Su verdad podía doler a propios y a extraños, y hasta podía estar equivocada en sus evaluaciones sobre las celebridades, pero era su verdad y la decía sin reparos. Yo de moda, cero, pero su programa semanal de Fashion Police trataba de verlo con la fidelidad y la devoción que solo un fans puede brindarle a un ser tan maravilloso como Joan. La muerte te venció, Rivers.
Es una batalla que todos perderemos, unos más tempranos y otros más tarde, como siempre me decía mi abuela Esperanza. Nos dejas un mundo bastante hipócrita, bastante dado a la mentira piadosa o aquella que se dice para guardar las apariencias o para quedar bien con los demás. Gente como tú, Joan, no abundan y hacen mucha falta cuando se marchan de este plano físico.
Tus chistes y ocurrencias eran increíbles.

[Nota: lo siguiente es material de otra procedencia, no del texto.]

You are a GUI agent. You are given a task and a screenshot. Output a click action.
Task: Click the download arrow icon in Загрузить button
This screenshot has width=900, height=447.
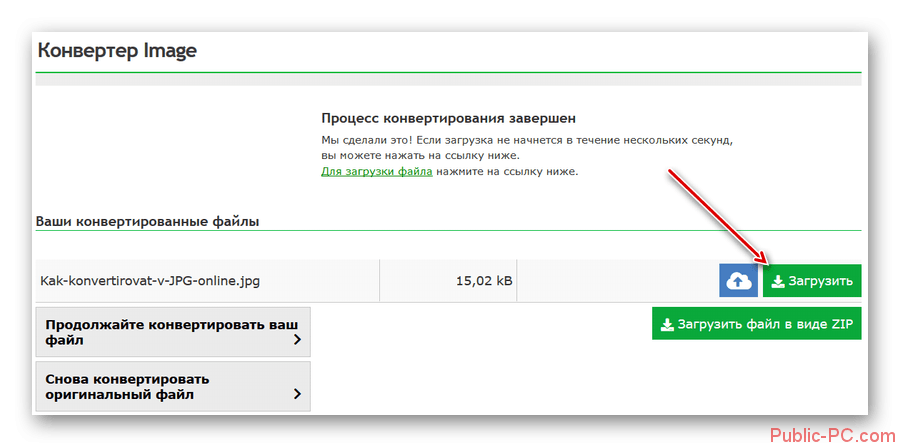click(x=778, y=282)
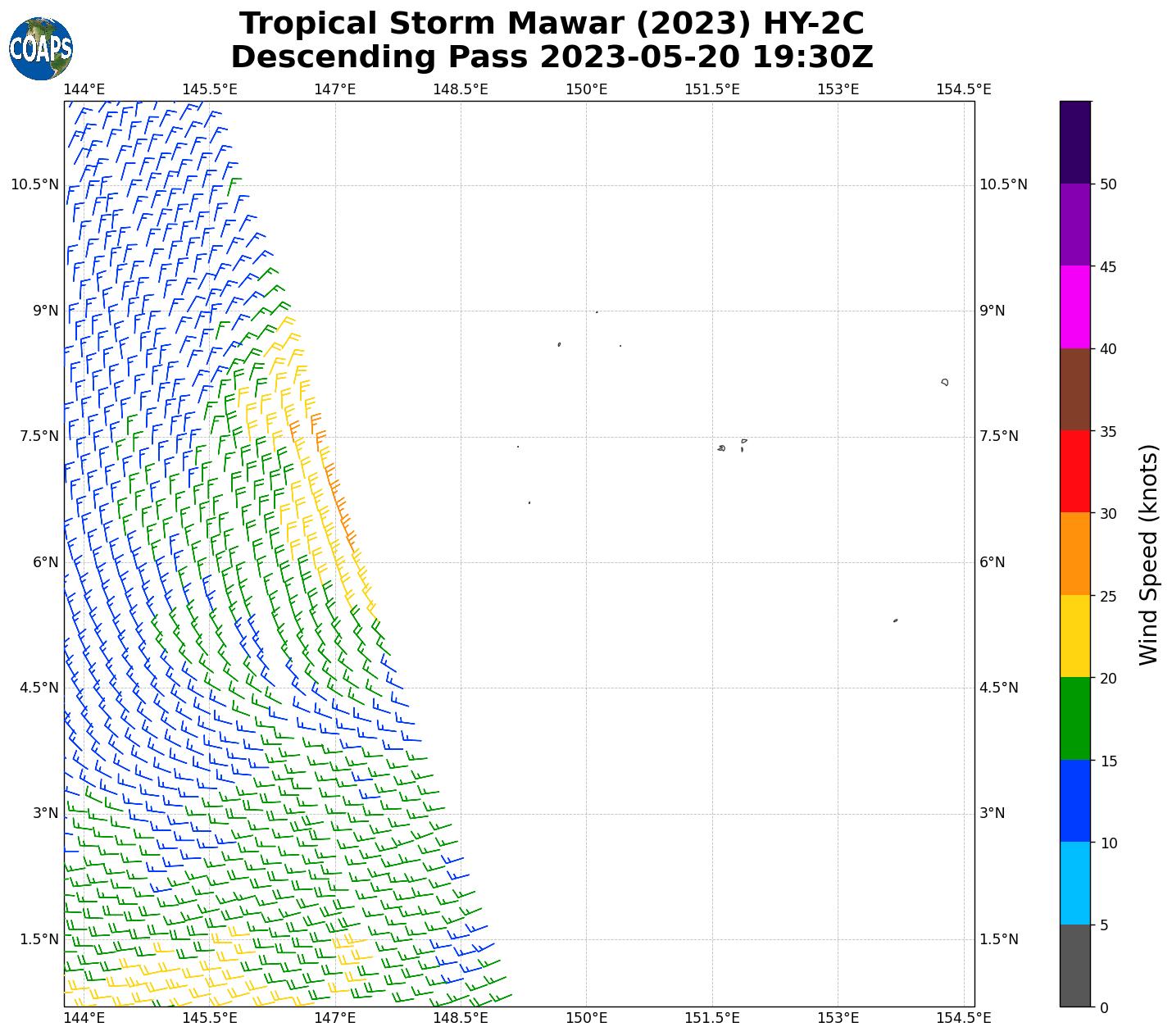Screen dimensions: 1172x1036
Task: Click the brown 35–40 knots colorbar segment
Action: [x=1074, y=390]
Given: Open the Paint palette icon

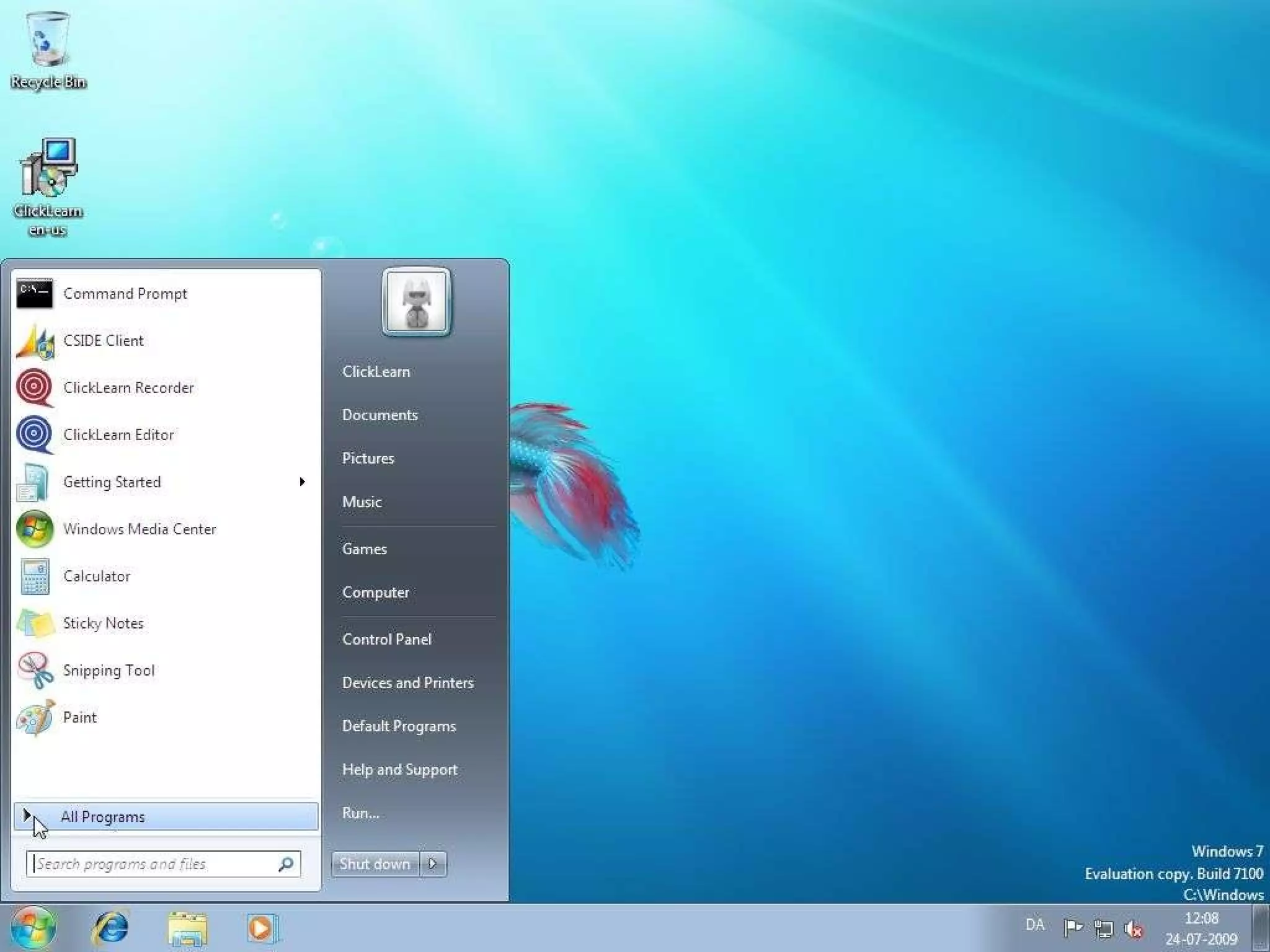Looking at the screenshot, I should 35,717.
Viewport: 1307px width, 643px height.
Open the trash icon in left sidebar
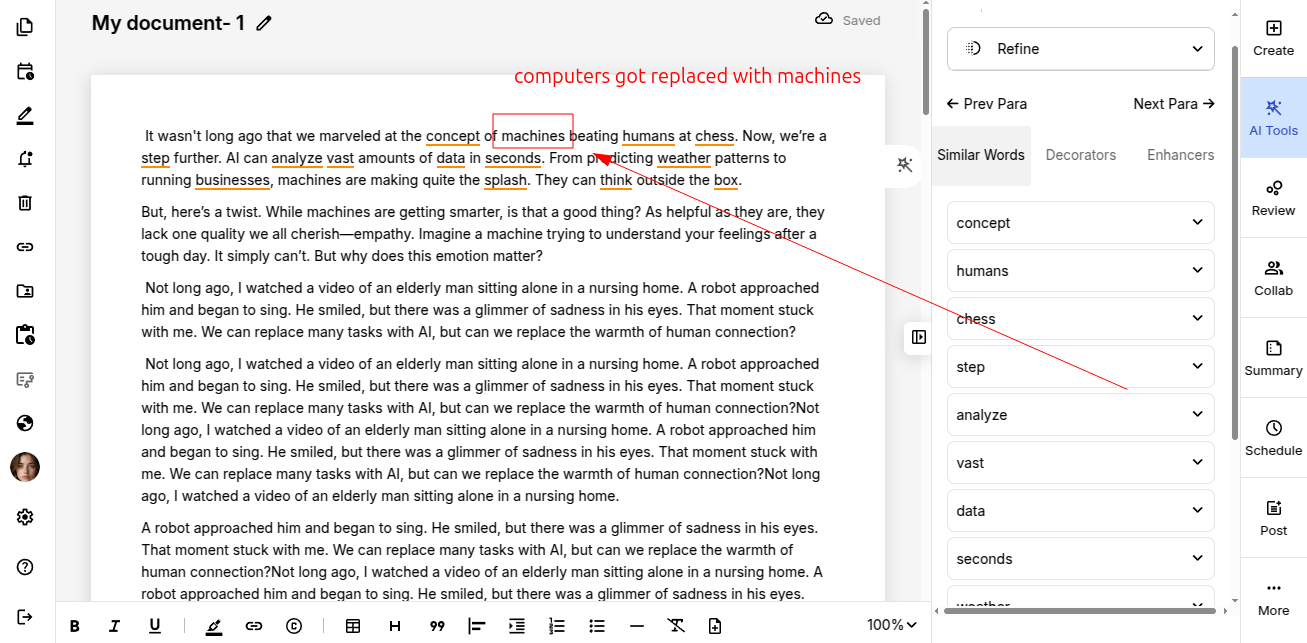coord(25,203)
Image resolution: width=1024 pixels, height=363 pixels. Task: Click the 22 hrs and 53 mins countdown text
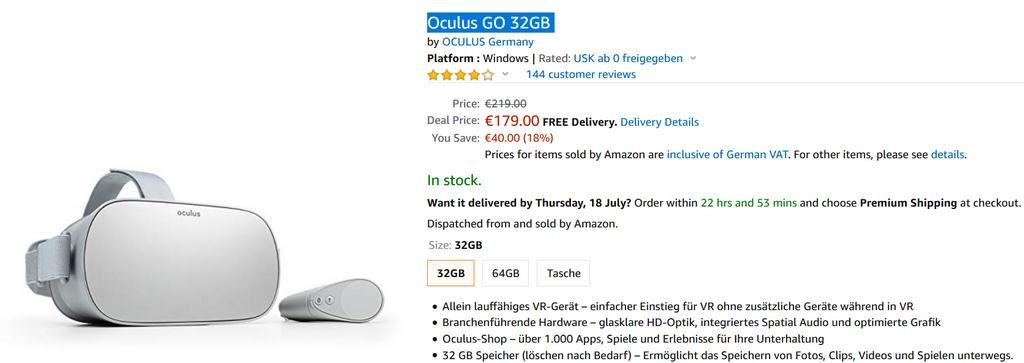point(748,202)
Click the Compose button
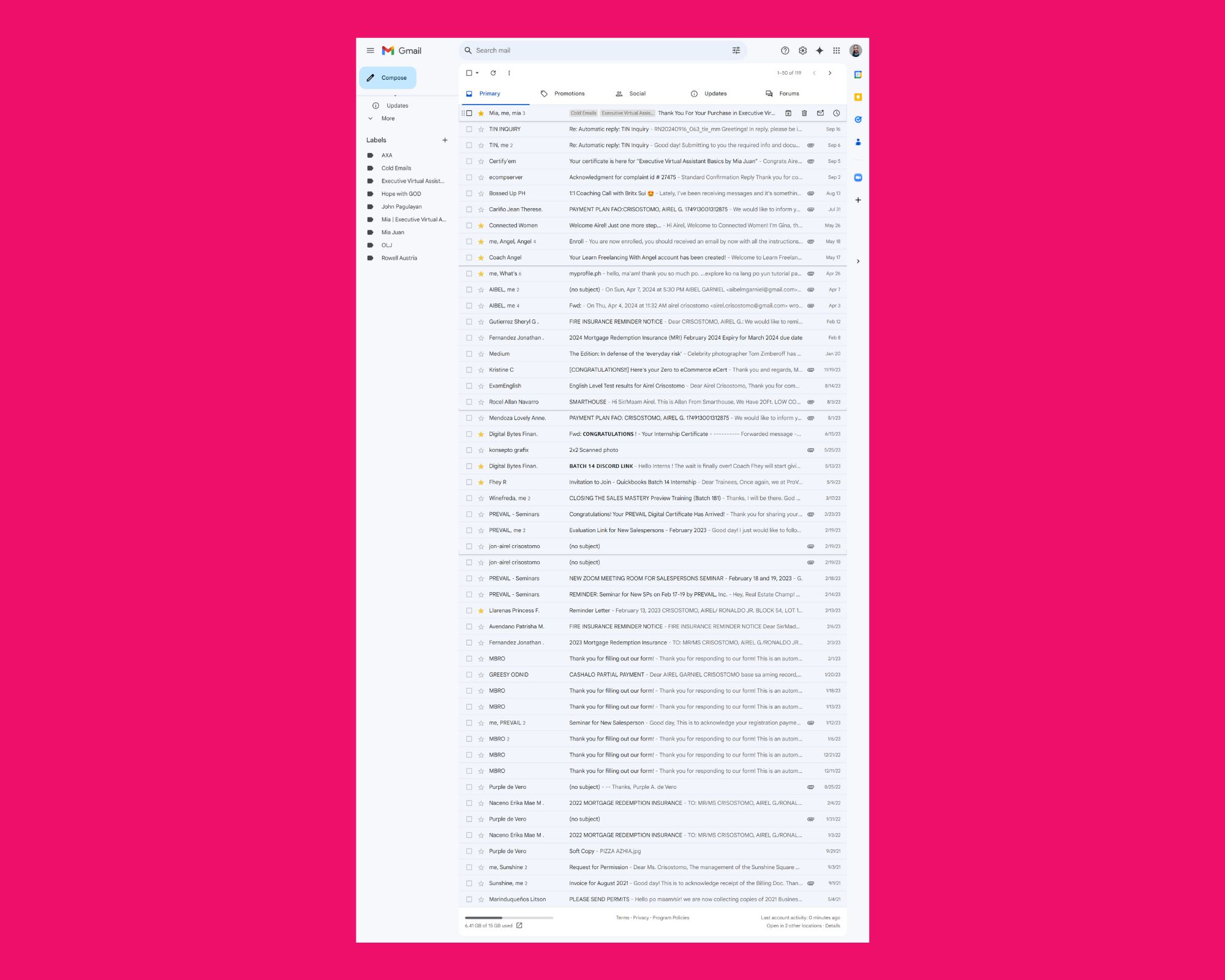 [x=388, y=78]
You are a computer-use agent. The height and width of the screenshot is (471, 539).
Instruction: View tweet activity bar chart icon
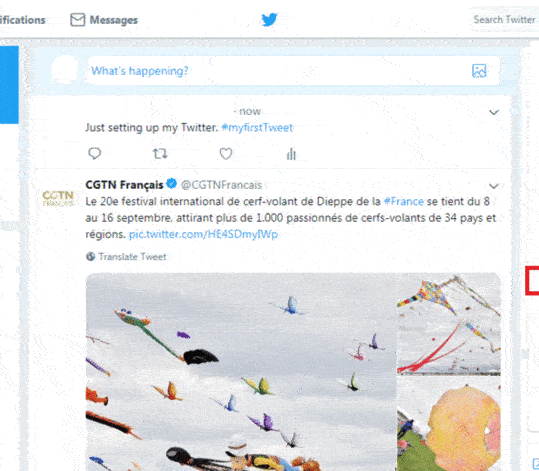291,154
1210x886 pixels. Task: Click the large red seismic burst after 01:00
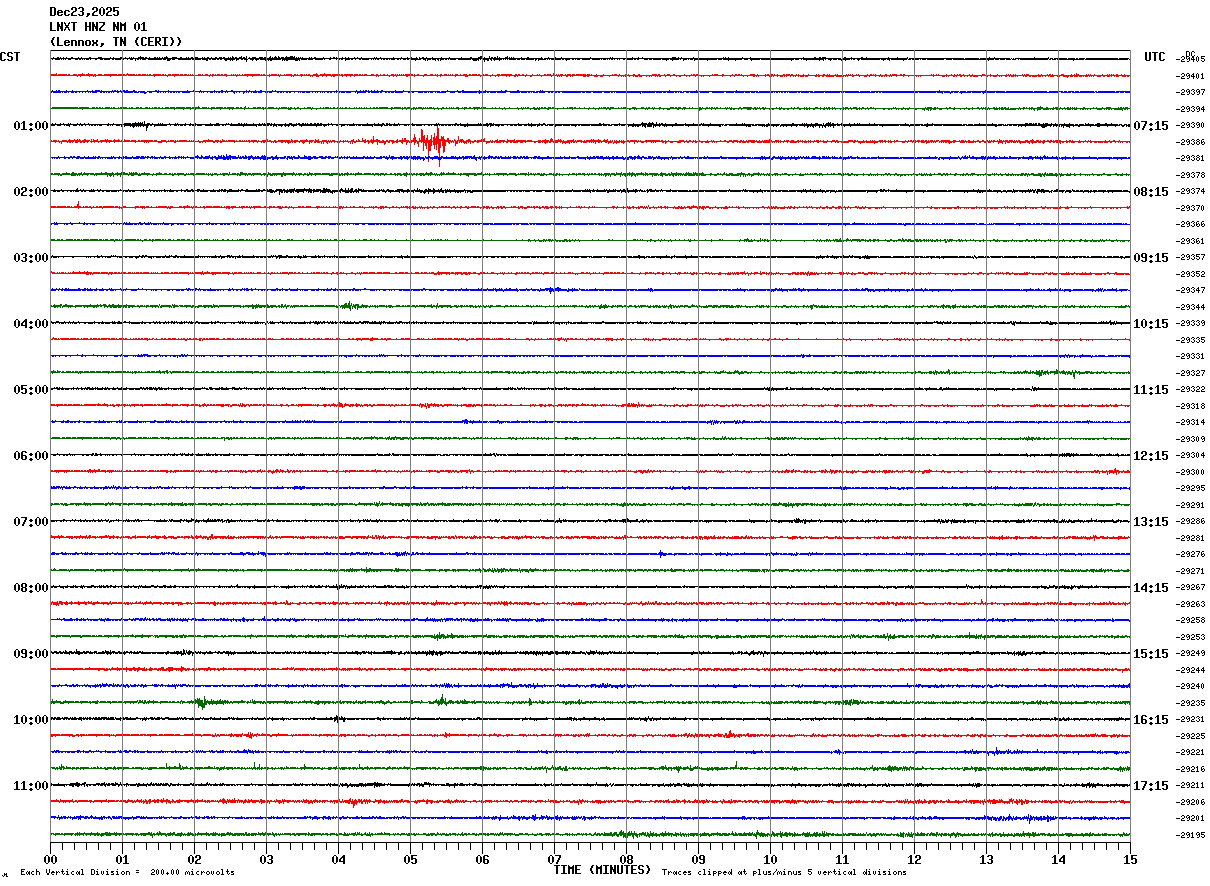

Sí, eran mordaces, fuertes, con poca misericordia, pero siempre fuiste sincera, y para qué negar lo evidente, eras siempre tan divertida, que en ocasiones me daba pena ajena disfrutar tus parlamentos. Joan, querida, donde estés no dejes de hacer tu trabajo de comediante increíble. ¿Qué ocurrencias de Joan Rivers te parecían las mejores o las peores?